▸ What this task involves
Please swap "The height and width of the screenshot is" for "The height and width of the image is" throughout the records and write them out again with everything else left as it is.

▸ Stored data
---

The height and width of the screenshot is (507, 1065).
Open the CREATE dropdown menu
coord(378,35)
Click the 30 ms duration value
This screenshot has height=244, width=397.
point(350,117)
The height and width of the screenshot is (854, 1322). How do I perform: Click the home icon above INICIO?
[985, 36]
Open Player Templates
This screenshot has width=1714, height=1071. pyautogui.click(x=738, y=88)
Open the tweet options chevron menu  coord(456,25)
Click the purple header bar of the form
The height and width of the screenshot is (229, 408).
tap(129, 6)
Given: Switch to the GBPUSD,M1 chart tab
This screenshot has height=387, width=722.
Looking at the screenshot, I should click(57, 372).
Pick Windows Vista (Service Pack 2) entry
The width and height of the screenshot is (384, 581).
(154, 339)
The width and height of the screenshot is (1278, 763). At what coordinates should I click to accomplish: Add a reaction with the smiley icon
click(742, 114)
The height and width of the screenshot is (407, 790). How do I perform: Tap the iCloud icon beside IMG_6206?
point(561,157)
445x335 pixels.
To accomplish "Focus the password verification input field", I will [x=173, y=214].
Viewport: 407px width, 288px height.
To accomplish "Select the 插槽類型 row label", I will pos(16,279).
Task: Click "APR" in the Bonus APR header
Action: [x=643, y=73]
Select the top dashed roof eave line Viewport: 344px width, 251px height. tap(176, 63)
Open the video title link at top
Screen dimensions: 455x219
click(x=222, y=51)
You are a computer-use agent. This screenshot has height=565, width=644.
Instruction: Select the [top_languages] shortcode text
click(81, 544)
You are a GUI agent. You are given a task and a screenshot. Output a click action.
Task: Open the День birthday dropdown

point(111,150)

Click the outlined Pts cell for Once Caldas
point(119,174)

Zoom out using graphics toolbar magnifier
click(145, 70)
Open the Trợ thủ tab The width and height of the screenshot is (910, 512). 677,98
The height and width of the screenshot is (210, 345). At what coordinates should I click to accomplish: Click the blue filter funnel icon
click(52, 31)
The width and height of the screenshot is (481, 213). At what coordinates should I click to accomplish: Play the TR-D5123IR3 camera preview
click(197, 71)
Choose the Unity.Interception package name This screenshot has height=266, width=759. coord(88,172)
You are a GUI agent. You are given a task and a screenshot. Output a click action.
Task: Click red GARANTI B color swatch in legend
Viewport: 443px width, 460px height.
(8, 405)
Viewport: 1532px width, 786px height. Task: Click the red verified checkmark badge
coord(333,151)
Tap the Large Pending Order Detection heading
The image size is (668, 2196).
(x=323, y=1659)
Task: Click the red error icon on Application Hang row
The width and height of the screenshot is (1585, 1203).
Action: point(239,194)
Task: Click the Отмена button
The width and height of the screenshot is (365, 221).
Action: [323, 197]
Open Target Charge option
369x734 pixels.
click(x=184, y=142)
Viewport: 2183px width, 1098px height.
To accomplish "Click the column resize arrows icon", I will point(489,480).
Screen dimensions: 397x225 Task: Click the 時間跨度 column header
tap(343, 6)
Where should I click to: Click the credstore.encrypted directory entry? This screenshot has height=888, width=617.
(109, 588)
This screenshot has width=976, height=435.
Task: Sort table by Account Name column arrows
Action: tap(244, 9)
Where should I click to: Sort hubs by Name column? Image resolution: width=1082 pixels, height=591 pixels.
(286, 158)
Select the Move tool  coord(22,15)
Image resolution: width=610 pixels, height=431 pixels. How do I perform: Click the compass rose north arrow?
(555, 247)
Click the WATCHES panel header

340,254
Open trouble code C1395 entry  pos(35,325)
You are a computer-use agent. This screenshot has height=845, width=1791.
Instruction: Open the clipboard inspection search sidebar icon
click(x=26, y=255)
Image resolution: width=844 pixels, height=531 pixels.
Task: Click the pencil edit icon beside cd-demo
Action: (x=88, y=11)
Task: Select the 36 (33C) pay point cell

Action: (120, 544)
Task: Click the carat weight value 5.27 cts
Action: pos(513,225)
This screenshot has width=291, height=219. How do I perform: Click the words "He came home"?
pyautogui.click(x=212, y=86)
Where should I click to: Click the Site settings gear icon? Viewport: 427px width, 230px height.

---

▸ Final answer
The height and width of the image is (507, 1065).
Open the CREATE dropdown menu
coord(378,35)
Click the 30 ms duration value
This screenshot has height=244, width=397.
point(350,117)
The height and width of the image is (854, 1322). How do I perform: Click the home icon above INICIO?
[985, 36]
Open Player Templates
This screenshot has width=1714, height=1071. pyautogui.click(x=738, y=88)
Open the tweet options chevron menu  coord(456,25)
Click the purple header bar of the form
The height and width of the image is (229, 408).
tap(129, 6)
Given: Switch to the GBPUSD,M1 chart tab
This screenshot has height=387, width=722.
Looking at the screenshot, I should click(57, 372).
Pick Windows Vista (Service Pack 2) entry
The width and height of the screenshot is (384, 581).
(154, 339)
The width and height of the screenshot is (1278, 763). At what coordinates should I click to accomplish: Add a reaction with the smiley icon
click(742, 114)
The height and width of the image is (407, 790). How do I perform: Tap the iCloud icon beside IMG_6206?
point(561,157)
445x335 pixels.
To accomplish "Focus the password verification input field", I will [x=173, y=214].
Viewport: 407px width, 288px height.
To accomplish "Select the 插槽類型 row label", I will pos(16,279).
Task: Click "APR" in the Bonus APR header
Action: [x=643, y=73]
Select the top dashed roof eave line Viewport: 344px width, 251px height. tap(176, 63)
Open the video title link at top
Screen dimensions: 455x219
click(x=222, y=51)
You are a computer-use agent. This screenshot has height=565, width=644.
Instruction: Select the [top_languages] shortcode text
click(81, 544)
You are a GUI agent. You are given a task and a screenshot. Output a click action.
Task: Open the День birthday dropdown

point(111,150)

Click the outlined Pts cell for Once Caldas
point(119,174)

Zoom out using graphics toolbar magnifier
click(145, 70)
Open the Trợ thủ tab The width and height of the screenshot is (910, 512). 677,98
The height and width of the image is (210, 345). At what coordinates should I click to accomplish: Click the blue filter funnel icon
click(52, 31)
The width and height of the screenshot is (481, 213). At what coordinates should I click to accomplish: Play the TR-D5123IR3 camera preview
click(197, 71)
Choose the Unity.Interception package name This screenshot has height=266, width=759. coord(88,172)
You are a GUI agent. You are given a task and a screenshot. Output a click action.
Task: Click red GARANTI B color swatch in legend
Viewport: 443px width, 460px height.
(8, 405)
Viewport: 1532px width, 786px height. Task: Click the red verified checkmark badge
coord(333,151)
Tap the Large Pending Order Detection heading
The image size is (668, 2196).
(x=323, y=1659)
Task: Click the red error icon on Application Hang row
The width and height of the screenshot is (1585, 1203).
Action: point(239,194)
Task: Click the Отмена button
The width and height of the screenshot is (365, 221).
Action: [323, 197]
Open Target Charge option
369x734 pixels.
click(x=184, y=142)
Viewport: 2183px width, 1098px height.
To accomplish "Click the column resize arrows icon", I will point(489,480).
Screen dimensions: 397x225 Task: Click the 時間跨度 column header
tap(343, 6)
Where should I click to: Click the credstore.encrypted directory entry? This screenshot has height=888, width=617.
(109, 588)
This screenshot has width=976, height=435.
Task: Sort table by Account Name column arrows
Action: tap(244, 9)
Where should I click to: Sort hubs by Name column? Image resolution: width=1082 pixels, height=591 pixels.
(286, 158)
Select the Move tool  coord(22,15)
Image resolution: width=610 pixels, height=431 pixels. How do I perform: Click the compass rose north arrow?
(555, 247)
Click the WATCHES panel header

340,254
Open trouble code C1395 entry  pos(35,325)
You are a computer-use agent. This screenshot has height=845, width=1791.
Instruction: Open the clipboard inspection search sidebar icon
click(x=26, y=255)
Image resolution: width=844 pixels, height=531 pixels.
Task: Click the pencil edit icon beside cd-demo
Action: (x=88, y=11)
Task: Select the 36 (33C) pay point cell

Action: (120, 544)
Task: Click the carat weight value 5.27 cts
Action: pos(513,225)
This screenshot has width=291, height=219. How do I perform: Click the words "He came home"?
pyautogui.click(x=212, y=86)
Where should I click to: Click the Site settings gear icon? Viewport: 427px width, 230px height.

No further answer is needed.